Para ele, o acordo não pode significar um retrocesso em relação aos avanços que o ministro Dino havia determinado em suas decisões.

Diretora da Transparência Brasil, Marina Atoji diz que a nota conjunta não deixa clara a extensão da decisão tomada hoje – se irão se sobrepor ou não às decisões de Dino, por exemplo. “De qualquer forma é um pouco estranho que haja um acordo em relação a isso. A gente tem ações (judiciais) correndo (no STF). Esse tipo de diálogo deveria ser feito nos autos dos processos, como aconteceu na audiência de conciliação (do dia 1º de agosto)”, diz ela.

Segundo Atoji, a nota conjunta não traz novidades em relação ao que já estava determinado pelo ministro Dino. “Não se mencionam uma série de requisitos que estão presentes nas decisões dele. Menciona-se só o objeto do gasto. Que é uma coisa que já está na Lei de Diretrizes Orçamentárias (LDO) de 2024; que era uma condicionante para o repasse, e não foi cumprida”, lembra Marina Atoji.

Na nota conjunta publicada nesta terça-feira, os chefes dos três Poderes mantêm a obrigatoriedade das emendas individuais e de comissão, mas com algumas novas regras. No caso das “emendas Pix”, há a obrigação de “identificação antecipada do objeto” (ou seja, no quê será usado o dinheiro); de prioridade para obras inacabadas e de prestação de contas ao Tribunal de Contas da União (TCU).

Para as emendas de bancada, há a obrigação de que sejam “destinadas a projetos estruturantes (…), vedada a individualização” – uma obrigação que já existe hoje, na resolução do Congresso que trata do assunto. Já as emendas de comissão devem ser “destinadas a projetos de interesse nacional ou regional, definidos de comum acordo entre Legislativo e Executivo”.

Os procedimentos mencionados por essa nota deixam de fora pontos que foram determinados por Dino. Um ponto é a proibição dos parlamentares mandarem recursos para fora dos Estados em que foram eleitos. Também não há menção na nota à determinação de Dino de que haja “transparência e rastreabilidade” para as emendas de comissão, e para para os restos a pagar das antigas emendas de relator (RP-9). O ministro também obrigou as ONGs que recebem recursos de emendas a seguir “procedimentos objetivos de contratação” e dar transparência aos recursos recebidos.

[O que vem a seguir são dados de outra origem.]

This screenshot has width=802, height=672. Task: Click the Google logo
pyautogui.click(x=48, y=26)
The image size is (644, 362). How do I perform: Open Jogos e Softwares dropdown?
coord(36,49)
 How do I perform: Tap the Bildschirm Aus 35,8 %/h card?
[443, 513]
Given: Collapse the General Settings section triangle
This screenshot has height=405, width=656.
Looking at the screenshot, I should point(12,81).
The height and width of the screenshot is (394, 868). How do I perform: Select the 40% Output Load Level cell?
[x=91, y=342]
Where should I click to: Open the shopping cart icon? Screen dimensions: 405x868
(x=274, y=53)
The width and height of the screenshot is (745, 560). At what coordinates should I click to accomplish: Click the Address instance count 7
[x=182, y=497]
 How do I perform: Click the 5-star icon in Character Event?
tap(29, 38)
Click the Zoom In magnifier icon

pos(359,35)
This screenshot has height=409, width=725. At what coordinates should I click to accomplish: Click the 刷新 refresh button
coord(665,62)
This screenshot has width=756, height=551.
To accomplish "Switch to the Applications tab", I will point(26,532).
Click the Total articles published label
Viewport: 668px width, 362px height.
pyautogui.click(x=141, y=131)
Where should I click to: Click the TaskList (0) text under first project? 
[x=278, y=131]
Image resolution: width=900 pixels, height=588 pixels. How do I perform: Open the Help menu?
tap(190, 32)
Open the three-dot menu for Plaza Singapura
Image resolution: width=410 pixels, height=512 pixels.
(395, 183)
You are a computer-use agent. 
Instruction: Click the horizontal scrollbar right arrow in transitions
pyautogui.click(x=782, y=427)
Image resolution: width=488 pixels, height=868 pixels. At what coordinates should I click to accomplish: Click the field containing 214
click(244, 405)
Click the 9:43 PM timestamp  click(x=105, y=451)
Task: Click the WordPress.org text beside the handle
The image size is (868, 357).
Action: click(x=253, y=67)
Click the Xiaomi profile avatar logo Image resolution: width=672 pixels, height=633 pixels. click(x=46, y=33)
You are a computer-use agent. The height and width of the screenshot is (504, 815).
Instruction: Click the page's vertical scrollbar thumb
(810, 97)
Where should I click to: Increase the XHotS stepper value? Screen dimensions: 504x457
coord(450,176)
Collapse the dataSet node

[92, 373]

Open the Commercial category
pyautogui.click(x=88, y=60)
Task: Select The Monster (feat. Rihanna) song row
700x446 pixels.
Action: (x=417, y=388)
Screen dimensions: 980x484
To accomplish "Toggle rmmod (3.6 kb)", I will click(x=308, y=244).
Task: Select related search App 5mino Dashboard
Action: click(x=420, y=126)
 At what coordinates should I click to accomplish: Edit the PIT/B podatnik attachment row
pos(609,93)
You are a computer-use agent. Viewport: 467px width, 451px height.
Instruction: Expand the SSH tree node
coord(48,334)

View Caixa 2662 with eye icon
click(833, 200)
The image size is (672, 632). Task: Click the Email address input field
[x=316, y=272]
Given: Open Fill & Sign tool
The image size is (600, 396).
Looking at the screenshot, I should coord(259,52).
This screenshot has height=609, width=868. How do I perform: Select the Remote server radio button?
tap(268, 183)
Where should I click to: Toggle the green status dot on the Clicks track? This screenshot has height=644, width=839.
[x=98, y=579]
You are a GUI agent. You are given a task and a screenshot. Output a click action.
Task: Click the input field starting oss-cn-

No caso das “emendas Pix”, a decisão de Flávio Dino traz detalhes que não estão presentes na nota conjunta. Para que o dinheiro seja liberado, os interessados deveriam fornecer “informações referentes às transferências, tais como: plano de trabalho, objeto a ser executado, sua finalidade, a estimativa de recursos para a execução e o prazo da execução, bem como a classificação orçamentária da despesa”, segundo a decisão de Dino.